Я задумался о пьесе, которую собирался писать мой отец. Потом я задумался о причинах, по которым пишутся пьесы. Потом я стал снова думать о еде.
Что такое еда? Почему она представляет такую важность? Почему люди испытывают потребность в ней — трижды-четырежды в день и день за днем, год за годом? Почему они живут именно ею, а не чем-нибудь другим?
Не лучше было бы разве, если бы люди вовсе в еде не нуждались? Не лучше было бы разве, если б для жизни им вполне хватало, ну, скажем, воздуха? Если бы они становились сильнее и старше, вдыхая воздух морей и гор, или лесов, лугов, или садов, виноградников, пшеничных полей? Не лучше было бы разве для человека — жить так?

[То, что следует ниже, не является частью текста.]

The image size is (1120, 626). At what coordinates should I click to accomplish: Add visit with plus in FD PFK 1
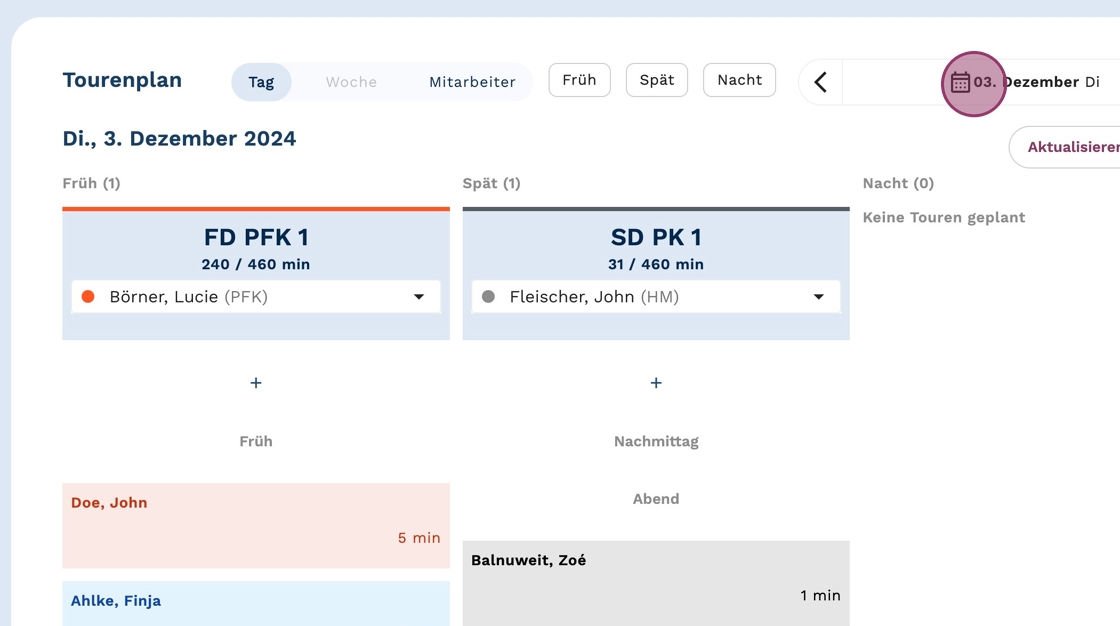tap(256, 383)
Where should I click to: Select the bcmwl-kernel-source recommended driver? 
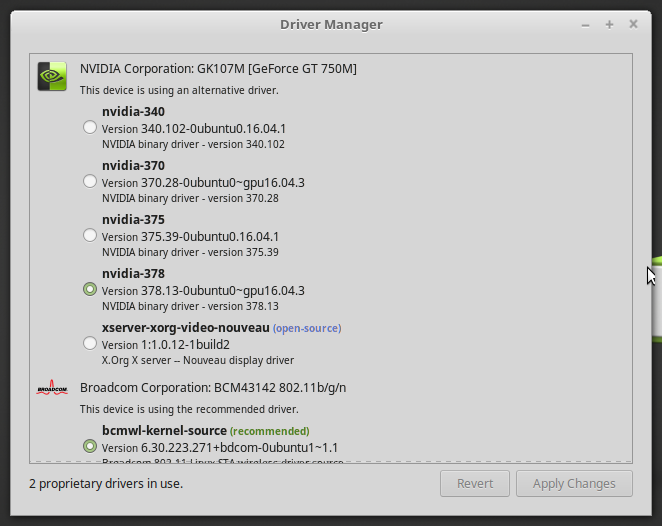(90, 446)
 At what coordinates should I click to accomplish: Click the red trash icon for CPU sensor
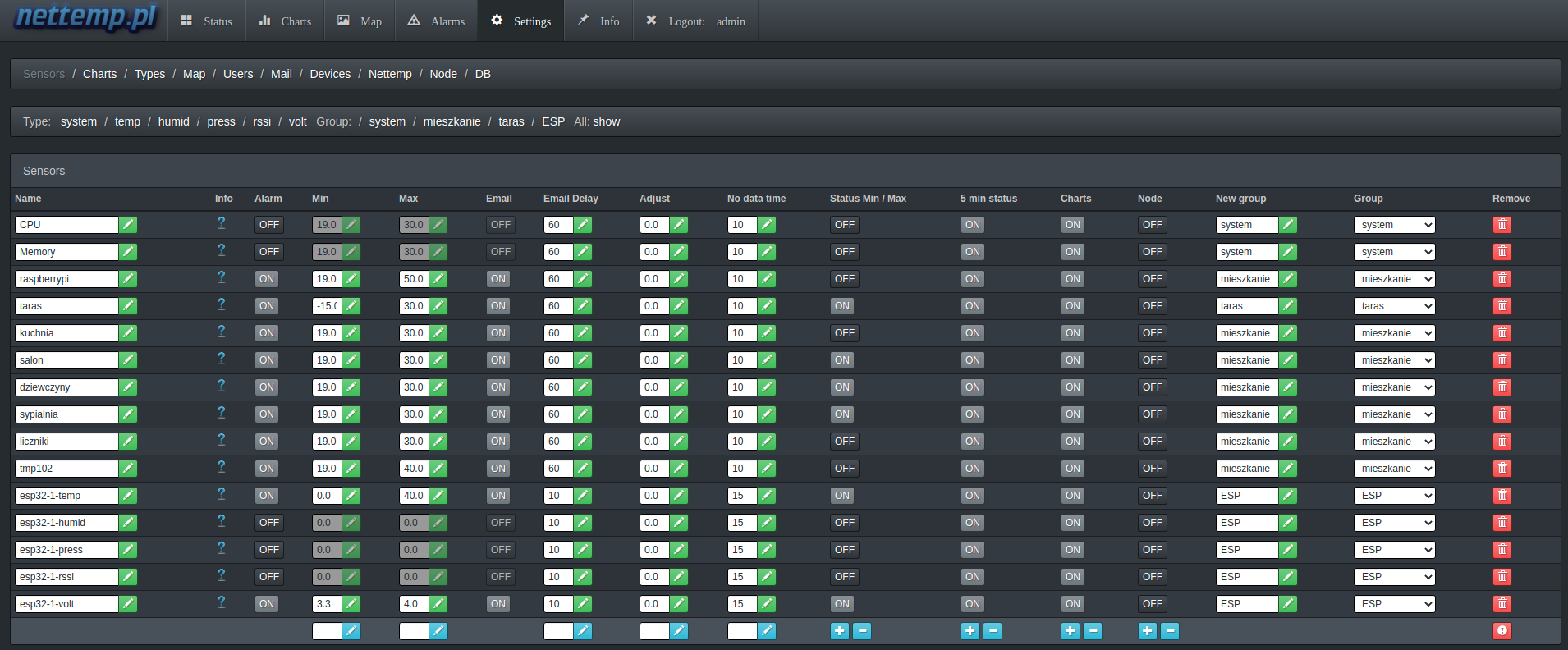[x=1502, y=225]
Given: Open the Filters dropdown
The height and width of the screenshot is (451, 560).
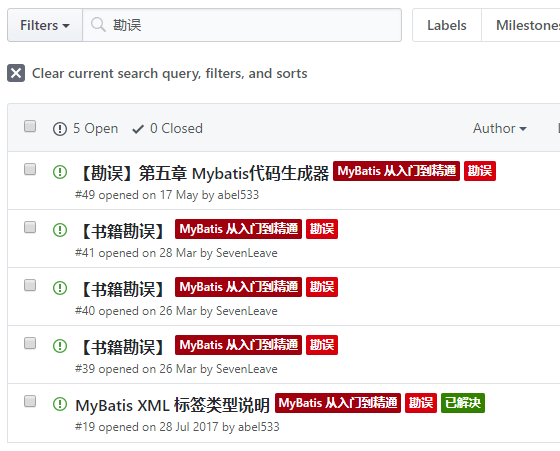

Я думаю, было бы куда лучше. Но в то же время люди живут не так. Живут они иначе, а именно — со дня своего рождения и до самой смерти они поглощают пищу, тысячи фунтов пищи разнообразнейших видов. Хлеб и молоко, мясо и овощи, фрукты и орехи, яйца и сыр, рыбу и дичь, бобы и рис и так далее и тому подобное. Стоило мне только представить себе все это многообразие, как я сразу понял, что еда — воистину великая вещь. В пять-шесть часов раз миллионы людей по всему миру ощущают потребность в очередной порции еды, и они должны ее откуда-нибудь да раздобыть.
— Есть ли на свете столько еды, чтобы на всех хватило?
— Я думаю, есть.
— Значит, дело этим немного облегчается, а?
— Немного, но не вполне, ибо очень небольшое число людей обладает достаточными деньгами, чтобы приобрести на них необходимые продукты питания.
— Мы все еще говорим о пьесе, которую ты собираешься писать?
— Именно о ней. Мы говорим о важнейшей части исходного материала всякой пьесы. То есть о важнейших потребностях каждой человеческой особи. Важнейшая же из важнейших потребностей — еда.
— А которая следующая важнейшая потребность?
— Жилище. Каждому человеку необходимо такое место, где он мог бы преклонить голову и поспать.
— А еще?
— Труд. Человеку, у которого есть уже и еда, и кров, нужен еще и труд. Посредством труда к нему приходит все, что может доставить радость, — жена, дети, время, здоровье, веселое настроение. Первое, чего он должен добиться, это здоровье, которое происходит от сознания, что ты сам заработал свое право на такую-то еду и на такой-то дом. Если человек не трудится, он заболевает.